TEKS PILIHAN:
________________________________________
Kita mengenal banyak tokoh sukses yang kisahnya bermula dari penghinaan.
Anak miskin yang bertekad menjadi miliarder, siswa gagal yang jadi inovator, pekerja rendahan yang kini jadi bos.
Mereka menempuh jalan terjal karena pernah merasakan bagaimana rasanya diremehkan.
Dan di titik keberhasilan, mereka menatap cermin sambil berkata dalam hati,
"Lihat sekarang siapa aku."
Masalahnya bukan pada tekadnya, tapi pada rasa haus akan pengakuan yang sering tidak pernah benar-benar padam.
Ia seperti sumur tanpa dasar - berapapun validasi yang diberikan dunia, tetap terasa kurang.
Karena luka yang dulu terbentuk bukan fisik, melainkan eksistensial.
Media Sosial: Algoritma yang Menyukai Luka
Zaman dulu, simbol status seperti perhiasan, pakaian mahal, atau rumah besar hanya dilihat oleh tetangga atau kerabat.
Sekarang, satu unggahan bisa dilihat oleh ribuan orang.
Dan algoritma tahu persis bagaimana memainkan rasa sakit kita.
Platform digital bekerja dengan satu prinsip sederhana: semakin emosional kontennya, semakin tinggi keterlibatannya.
Ketika seseorang haus pengakuan, ia akan lebih sering mengunggah.
Dan setiap "like" yang ia terima memberi sedikit dopamin - rasa senang sementara yang cepat menguap.
Akhirnya, lahirlah siklus berulang: luka pamer pujian tenang sebentar butuh lagi luka baru.
Media sosial, tanpa kita sadari, telah menjadi terapi cepat tapi adiktif.
Ia tidak menyembuhkan luka, tapi menutupinya dengan glitter.
________________________________________
KUTIPAN BARIS:

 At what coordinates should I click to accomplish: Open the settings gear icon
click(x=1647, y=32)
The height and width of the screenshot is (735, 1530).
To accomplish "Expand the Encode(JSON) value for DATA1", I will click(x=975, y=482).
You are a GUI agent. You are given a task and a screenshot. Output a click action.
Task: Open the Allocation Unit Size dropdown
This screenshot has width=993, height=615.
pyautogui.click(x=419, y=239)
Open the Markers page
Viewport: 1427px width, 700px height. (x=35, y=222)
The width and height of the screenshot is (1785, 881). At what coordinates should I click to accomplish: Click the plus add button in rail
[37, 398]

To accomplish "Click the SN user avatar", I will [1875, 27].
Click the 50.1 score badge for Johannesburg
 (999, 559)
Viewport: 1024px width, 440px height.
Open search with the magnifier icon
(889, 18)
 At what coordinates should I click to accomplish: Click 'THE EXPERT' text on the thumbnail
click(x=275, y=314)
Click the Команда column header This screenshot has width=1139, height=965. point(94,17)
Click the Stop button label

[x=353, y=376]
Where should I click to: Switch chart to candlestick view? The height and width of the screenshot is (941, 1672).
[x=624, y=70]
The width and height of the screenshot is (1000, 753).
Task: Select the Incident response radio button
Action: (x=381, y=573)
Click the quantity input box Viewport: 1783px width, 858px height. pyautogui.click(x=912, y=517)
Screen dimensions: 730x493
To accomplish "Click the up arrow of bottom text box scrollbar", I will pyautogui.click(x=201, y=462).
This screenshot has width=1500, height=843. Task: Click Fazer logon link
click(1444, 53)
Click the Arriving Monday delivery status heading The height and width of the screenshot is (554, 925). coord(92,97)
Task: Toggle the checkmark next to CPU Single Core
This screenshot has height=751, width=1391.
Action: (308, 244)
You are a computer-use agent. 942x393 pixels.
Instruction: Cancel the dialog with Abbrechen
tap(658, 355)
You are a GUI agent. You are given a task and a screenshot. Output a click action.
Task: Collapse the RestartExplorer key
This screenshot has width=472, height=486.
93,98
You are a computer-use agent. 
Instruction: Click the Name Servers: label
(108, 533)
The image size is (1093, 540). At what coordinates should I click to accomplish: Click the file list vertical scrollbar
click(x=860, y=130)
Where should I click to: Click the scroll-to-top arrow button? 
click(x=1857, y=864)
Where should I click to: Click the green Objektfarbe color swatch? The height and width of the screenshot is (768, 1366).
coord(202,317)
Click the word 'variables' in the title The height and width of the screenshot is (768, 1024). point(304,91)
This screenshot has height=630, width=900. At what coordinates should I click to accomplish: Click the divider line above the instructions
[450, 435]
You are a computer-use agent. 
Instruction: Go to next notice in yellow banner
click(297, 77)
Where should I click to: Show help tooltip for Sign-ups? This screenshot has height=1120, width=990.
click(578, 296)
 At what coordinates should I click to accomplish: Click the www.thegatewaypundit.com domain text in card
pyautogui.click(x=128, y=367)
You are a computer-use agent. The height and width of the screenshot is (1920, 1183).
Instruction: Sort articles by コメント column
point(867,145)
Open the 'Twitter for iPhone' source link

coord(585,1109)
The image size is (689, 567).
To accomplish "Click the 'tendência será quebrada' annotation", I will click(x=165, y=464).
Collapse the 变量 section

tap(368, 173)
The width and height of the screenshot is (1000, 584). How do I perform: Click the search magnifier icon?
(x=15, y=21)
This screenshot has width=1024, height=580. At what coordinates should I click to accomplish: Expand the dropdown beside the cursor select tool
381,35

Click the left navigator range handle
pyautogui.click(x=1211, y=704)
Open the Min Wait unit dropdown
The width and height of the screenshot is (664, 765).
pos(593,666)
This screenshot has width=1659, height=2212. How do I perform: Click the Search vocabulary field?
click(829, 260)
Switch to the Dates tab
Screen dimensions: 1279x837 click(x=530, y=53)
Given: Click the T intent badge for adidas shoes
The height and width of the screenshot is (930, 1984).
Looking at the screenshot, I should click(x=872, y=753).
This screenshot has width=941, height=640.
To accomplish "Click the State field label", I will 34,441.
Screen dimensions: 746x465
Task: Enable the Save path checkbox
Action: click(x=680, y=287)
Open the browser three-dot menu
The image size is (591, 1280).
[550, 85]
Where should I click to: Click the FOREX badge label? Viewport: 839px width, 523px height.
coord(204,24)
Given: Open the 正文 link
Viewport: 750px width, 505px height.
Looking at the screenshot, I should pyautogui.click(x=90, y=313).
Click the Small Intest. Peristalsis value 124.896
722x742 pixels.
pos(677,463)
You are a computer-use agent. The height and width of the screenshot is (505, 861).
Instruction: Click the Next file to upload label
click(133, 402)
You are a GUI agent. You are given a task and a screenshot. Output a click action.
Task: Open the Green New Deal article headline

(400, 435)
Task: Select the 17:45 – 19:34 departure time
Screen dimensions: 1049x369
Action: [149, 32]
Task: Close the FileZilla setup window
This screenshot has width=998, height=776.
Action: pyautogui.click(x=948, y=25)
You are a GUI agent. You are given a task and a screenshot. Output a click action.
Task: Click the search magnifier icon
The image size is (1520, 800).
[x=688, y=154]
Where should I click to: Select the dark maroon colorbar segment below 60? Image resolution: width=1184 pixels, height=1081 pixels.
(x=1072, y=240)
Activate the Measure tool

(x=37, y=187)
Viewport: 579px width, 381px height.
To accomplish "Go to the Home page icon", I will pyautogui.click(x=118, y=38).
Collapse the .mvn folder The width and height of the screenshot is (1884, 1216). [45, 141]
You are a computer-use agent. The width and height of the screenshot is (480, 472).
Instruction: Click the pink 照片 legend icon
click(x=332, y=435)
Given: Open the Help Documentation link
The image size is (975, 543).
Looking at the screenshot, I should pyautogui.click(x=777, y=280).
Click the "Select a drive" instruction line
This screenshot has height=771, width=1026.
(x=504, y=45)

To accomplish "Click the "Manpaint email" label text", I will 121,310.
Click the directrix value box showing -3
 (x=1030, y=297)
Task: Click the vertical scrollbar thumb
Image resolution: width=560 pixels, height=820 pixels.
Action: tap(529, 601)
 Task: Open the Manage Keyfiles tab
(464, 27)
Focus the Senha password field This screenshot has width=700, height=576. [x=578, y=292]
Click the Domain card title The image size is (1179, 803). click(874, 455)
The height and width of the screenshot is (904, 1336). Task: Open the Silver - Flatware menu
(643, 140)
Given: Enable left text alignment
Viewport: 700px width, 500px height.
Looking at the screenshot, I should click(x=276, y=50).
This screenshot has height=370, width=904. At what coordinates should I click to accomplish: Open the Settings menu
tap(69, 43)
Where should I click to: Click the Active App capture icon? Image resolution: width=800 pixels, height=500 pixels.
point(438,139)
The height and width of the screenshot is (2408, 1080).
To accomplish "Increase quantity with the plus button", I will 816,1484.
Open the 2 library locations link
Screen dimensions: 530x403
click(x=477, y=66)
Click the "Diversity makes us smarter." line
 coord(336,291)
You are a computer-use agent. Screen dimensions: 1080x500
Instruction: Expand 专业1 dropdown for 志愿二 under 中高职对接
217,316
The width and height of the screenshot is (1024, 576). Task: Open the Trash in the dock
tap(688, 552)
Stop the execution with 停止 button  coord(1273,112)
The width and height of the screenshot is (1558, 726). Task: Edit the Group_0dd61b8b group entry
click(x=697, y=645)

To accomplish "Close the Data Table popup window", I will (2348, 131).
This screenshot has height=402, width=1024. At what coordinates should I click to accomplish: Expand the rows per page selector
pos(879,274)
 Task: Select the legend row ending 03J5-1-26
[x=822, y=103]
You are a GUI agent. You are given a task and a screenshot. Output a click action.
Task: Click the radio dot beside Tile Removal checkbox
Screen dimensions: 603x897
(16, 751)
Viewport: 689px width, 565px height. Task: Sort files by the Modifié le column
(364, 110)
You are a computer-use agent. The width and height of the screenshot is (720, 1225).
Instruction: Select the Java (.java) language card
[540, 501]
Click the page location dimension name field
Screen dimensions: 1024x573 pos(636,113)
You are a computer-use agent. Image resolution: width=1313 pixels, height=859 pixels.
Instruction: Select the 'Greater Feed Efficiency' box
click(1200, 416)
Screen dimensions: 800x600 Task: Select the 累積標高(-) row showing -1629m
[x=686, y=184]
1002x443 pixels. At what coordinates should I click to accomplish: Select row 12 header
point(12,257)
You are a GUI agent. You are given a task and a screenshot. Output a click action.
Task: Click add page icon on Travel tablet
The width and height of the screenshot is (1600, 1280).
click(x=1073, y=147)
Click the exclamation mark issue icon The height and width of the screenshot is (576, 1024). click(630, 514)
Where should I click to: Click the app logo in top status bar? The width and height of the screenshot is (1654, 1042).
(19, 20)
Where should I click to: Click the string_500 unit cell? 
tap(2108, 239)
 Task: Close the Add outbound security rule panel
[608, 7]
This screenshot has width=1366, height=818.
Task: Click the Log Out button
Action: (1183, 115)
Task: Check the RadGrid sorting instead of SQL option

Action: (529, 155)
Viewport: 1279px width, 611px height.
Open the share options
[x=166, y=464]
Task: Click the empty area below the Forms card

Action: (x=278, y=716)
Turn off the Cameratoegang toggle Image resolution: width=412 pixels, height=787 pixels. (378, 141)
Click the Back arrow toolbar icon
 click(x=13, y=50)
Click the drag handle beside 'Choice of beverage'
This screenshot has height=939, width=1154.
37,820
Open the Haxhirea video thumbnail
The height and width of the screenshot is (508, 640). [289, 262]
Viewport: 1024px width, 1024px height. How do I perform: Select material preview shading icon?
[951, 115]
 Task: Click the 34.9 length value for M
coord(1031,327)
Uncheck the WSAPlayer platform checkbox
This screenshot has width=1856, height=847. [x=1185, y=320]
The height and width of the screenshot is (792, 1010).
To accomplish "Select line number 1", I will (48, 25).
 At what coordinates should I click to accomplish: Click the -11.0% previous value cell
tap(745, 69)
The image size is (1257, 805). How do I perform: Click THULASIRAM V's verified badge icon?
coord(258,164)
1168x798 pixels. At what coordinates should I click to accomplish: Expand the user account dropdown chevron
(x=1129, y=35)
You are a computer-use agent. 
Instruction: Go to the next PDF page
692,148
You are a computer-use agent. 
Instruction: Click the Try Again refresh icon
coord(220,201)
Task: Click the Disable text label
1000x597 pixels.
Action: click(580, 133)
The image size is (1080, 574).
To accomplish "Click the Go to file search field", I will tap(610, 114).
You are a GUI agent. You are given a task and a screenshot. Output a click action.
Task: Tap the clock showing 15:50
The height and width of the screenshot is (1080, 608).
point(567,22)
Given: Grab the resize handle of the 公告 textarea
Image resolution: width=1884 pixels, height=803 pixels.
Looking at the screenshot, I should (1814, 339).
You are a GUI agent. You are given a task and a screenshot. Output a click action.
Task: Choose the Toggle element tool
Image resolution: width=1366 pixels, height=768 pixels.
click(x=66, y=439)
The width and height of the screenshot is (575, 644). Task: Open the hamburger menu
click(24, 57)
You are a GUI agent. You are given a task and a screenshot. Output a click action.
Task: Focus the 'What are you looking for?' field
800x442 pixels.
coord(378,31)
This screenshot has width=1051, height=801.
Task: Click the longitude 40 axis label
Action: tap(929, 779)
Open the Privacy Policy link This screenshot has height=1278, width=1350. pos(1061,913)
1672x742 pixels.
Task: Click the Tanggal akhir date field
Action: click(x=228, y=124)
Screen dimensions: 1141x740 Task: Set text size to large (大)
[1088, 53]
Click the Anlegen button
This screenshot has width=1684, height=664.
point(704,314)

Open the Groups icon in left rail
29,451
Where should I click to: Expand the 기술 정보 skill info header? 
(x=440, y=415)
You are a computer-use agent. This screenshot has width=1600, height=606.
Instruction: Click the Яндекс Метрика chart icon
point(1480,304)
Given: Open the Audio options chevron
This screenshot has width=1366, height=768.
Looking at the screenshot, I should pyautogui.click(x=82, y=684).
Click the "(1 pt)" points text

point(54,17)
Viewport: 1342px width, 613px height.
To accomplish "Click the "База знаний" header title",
________________________________________
TUGAS:
[1] Tentukan apakah setiap pernyataan berikut sesuai dengan teks tentang haus pengakuan. Jawab ya atau tidak, lalu kutip kata-kata teks yang menjadi penentunya.
(a) Dahulu simbol status seperti rumah besar hanya dilihat oleh tetangga atau kerabat.
(b) Luka yang dulu terbentuk bersifat fisik.
(c) Media sosial menyembuhkan luka.
[2] Jawab pertanyaan berikut berdasarkan teks tentang haus pengakuan.
(a) Rasa haus akan pengakuan diibaratkan seperti apa?
(b) Apa prinsip sederhana yang dipakai platform digital?
(c) Apa yang diberikan oleh setiap "like" yang diterima?
[3] Lanjutkan teks tentang haus pengakuan dan media sosial, mulai setelah kalimat terakhirnya.

KUNCI JAWABAN:
[1]
(a) Ya: "hanya dilihat oleh tetangga atau kerabat"
(b) Tidak: "bukan fisik, melainkan eksistensial"
(c) Tidak: "Ia tidak menyembuhkan luka, tapi menutupinya dengan glitter."

[2]
(a) Seperti sumur tanpa dasar.
(b) Semakin emosional kontennya, semakin tinggi keterlibatannya.
(c) Sedikit dopamin, yaitu rasa senang sementara yang cepat menguap.

[3]
Dan yang lebih ironis, algoritma justru memperkuat perilaku itu karena pamer adalah konten paling menarik secara statistik.
Kita pun hidup dalam budaya yang memelihara luka --- karena dunia digital tidak ingin kita sembuh.
Selama kita masih merasa "kurang", kita akan terus berinteraksi, terus membeli, terus mengunggah.
Sistem ini tak dirancang untuk kedamaian, tapi untuk keterlibatan.
Dan manusia, sekali lagi, menjadi bahan bakarnya.
Pamer, Kesombongan, dan Rasa Takut Ditolak
Mari kita ubah cara pandang: pamer bukan sekadar ekspresi sombong, melainkan mekanisme bertahan hidup sosial.
Dalam masyarakat yang menilai nilai diri dari pencapaian, manusia belajar sejak dini bahwa agar dihargai, ia harus "terlihat berhasil."
Maka ketika seseorang menunjukkan mobil barunya atau postingan tentang liburannya, yang ia cari bukan rasa iri dari orang lain, tapi rasa aman di dalam dirinya sendiri.
Ia ingin yakin bahwa kini ia sudah "layak" untuk tidak diremehkan lagi.